• _ACTIVITY_
Once the line holding "This screenshot has width=1085, height=997." is found in the listing below, write it out and each later line exactly, up to and including the one holding "Image resolution: width=1000".

• _GIVEN ENTRIES_
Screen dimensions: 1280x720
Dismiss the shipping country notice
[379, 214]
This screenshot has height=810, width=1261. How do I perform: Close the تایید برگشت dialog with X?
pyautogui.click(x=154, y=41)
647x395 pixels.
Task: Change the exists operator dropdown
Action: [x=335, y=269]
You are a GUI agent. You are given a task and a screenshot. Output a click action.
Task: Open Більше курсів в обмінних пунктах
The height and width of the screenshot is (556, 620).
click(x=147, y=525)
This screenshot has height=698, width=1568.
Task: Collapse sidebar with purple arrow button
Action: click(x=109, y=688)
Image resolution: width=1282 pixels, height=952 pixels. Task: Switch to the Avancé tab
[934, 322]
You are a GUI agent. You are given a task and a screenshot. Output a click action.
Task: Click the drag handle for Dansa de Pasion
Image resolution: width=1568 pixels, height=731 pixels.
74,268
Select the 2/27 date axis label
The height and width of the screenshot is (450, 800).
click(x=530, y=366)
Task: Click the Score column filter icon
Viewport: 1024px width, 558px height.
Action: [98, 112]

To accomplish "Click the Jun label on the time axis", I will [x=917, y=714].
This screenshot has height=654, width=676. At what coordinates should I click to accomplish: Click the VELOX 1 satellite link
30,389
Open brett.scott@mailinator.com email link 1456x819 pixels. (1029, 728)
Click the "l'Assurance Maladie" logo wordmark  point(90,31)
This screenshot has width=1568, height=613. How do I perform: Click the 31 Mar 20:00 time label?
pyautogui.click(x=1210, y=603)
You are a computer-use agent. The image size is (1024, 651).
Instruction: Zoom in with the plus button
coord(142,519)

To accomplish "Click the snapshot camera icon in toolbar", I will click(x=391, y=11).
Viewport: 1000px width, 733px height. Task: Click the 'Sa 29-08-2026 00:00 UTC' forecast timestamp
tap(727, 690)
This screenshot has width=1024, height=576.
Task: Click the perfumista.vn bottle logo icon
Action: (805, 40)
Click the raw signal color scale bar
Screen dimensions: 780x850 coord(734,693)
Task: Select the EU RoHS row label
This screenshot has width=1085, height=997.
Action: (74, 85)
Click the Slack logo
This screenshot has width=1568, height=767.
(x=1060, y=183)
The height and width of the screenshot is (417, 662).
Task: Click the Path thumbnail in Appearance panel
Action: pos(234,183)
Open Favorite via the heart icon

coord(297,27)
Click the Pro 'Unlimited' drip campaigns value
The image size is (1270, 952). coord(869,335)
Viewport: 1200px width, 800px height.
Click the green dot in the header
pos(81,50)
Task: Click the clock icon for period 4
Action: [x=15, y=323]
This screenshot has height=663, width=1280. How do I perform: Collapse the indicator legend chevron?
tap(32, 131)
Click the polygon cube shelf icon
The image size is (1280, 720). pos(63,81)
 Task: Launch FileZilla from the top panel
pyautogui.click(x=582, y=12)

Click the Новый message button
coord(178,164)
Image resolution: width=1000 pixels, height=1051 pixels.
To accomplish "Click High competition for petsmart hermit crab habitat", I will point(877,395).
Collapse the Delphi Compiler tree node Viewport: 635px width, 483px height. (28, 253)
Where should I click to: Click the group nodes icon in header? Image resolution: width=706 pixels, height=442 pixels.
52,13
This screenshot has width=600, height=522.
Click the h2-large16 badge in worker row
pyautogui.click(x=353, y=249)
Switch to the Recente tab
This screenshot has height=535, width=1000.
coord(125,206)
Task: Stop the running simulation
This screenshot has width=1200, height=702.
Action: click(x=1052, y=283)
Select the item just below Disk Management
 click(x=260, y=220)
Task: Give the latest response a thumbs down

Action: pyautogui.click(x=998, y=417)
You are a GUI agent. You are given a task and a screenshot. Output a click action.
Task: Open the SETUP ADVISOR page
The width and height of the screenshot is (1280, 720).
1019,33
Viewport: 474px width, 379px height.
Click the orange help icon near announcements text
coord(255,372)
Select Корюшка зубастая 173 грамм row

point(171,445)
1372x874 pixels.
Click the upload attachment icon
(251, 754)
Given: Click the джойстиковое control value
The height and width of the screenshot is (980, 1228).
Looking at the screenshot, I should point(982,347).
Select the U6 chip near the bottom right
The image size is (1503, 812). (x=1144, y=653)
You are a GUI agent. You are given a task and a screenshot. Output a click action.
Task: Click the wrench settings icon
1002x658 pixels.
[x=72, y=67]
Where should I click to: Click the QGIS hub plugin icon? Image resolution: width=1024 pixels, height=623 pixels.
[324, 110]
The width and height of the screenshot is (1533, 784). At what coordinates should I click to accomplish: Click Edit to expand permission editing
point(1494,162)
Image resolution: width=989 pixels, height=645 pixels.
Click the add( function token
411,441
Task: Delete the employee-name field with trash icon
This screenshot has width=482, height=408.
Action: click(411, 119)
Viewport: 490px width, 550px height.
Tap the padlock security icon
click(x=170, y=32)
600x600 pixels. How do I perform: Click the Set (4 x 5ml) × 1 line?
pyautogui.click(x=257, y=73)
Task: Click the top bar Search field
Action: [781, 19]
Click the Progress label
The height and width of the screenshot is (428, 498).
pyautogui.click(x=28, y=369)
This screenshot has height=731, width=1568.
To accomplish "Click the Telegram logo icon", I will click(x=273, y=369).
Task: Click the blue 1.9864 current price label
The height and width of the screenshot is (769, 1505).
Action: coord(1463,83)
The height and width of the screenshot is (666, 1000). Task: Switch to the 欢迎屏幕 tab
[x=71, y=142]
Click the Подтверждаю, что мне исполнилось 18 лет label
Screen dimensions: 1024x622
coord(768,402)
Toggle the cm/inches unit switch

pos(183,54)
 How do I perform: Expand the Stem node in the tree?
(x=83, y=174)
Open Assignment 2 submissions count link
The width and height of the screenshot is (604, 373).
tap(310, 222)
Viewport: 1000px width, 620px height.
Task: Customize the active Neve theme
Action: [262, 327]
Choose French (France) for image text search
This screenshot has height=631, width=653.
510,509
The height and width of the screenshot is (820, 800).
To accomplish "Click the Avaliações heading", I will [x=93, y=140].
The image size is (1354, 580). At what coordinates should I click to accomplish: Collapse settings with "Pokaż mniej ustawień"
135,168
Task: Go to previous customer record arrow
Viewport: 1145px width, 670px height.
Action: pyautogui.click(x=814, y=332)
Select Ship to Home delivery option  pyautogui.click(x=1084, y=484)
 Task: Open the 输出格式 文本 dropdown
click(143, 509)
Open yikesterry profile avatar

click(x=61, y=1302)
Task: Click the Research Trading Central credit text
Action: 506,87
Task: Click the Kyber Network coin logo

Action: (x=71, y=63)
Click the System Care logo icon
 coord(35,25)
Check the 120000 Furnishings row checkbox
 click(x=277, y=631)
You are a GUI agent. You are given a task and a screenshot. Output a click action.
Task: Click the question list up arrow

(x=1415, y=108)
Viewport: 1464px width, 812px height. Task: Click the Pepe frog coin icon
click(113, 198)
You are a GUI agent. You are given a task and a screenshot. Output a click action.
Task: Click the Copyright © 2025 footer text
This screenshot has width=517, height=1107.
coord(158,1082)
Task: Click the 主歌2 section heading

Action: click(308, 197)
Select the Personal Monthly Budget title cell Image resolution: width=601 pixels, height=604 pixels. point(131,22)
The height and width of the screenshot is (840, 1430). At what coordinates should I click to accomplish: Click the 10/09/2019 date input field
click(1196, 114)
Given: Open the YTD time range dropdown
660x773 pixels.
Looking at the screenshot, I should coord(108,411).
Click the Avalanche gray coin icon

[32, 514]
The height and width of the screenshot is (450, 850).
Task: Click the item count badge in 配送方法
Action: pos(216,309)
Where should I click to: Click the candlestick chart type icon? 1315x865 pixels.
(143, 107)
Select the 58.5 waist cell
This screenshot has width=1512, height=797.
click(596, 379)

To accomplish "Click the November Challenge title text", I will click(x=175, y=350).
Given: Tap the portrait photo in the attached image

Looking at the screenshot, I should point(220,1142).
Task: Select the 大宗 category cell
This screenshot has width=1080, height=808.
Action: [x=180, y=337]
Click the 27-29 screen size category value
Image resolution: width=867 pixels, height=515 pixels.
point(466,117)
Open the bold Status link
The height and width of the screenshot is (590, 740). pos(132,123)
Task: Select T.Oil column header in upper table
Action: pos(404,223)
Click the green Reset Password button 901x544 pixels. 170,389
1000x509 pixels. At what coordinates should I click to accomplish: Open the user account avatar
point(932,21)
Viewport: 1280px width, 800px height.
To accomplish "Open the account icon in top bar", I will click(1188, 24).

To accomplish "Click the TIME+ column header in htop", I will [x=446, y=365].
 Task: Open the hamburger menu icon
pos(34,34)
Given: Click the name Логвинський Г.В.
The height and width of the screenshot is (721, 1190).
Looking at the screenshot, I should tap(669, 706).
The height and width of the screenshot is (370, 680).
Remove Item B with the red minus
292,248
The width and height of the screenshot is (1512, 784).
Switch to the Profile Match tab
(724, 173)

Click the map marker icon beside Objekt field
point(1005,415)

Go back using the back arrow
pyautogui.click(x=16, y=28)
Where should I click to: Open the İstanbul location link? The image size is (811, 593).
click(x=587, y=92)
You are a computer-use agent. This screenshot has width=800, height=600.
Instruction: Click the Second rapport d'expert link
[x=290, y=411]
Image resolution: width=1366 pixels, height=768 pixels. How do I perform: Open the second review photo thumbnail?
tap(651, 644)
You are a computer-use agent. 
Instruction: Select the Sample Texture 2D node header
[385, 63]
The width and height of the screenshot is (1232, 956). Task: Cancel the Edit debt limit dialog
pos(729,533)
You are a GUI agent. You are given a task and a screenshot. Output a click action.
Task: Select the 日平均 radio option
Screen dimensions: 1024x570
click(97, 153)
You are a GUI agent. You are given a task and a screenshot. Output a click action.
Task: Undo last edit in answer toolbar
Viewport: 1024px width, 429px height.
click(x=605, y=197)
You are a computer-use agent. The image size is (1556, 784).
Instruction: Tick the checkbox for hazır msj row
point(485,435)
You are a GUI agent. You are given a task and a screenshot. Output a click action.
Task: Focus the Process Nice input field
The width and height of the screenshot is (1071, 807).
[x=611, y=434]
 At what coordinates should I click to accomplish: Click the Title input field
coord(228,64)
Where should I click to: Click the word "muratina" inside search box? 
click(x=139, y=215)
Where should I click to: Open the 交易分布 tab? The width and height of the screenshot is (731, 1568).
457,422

• _FINISHED EXERCISE_
This screenshot has width=1085, height=997.
Action: (74, 85)
Click the Slack logo
This screenshot has width=1568, height=767.
(x=1060, y=183)
The height and width of the screenshot is (417, 662).
Task: Click the Path thumbnail in Appearance panel
Action: pos(234,183)
Open Favorite via the heart icon

coord(297,27)
Click the Pro 'Unlimited' drip campaigns value
The image size is (1270, 952). coord(869,335)
Viewport: 1200px width, 800px height.
Click the green dot in the header
pos(81,50)
Task: Click the clock icon for period 4
Action: [x=15, y=323]
This screenshot has height=663, width=1280. How do I perform: Collapse the indicator legend chevron?
tap(32, 131)
Click the polygon cube shelf icon
The image size is (1280, 720). pos(63,81)
 Task: Launch FileZilla from the top panel
pyautogui.click(x=582, y=12)

Click the Новый message button
coord(178,164)
Image resolution: width=1000 pixels, height=1051 pixels.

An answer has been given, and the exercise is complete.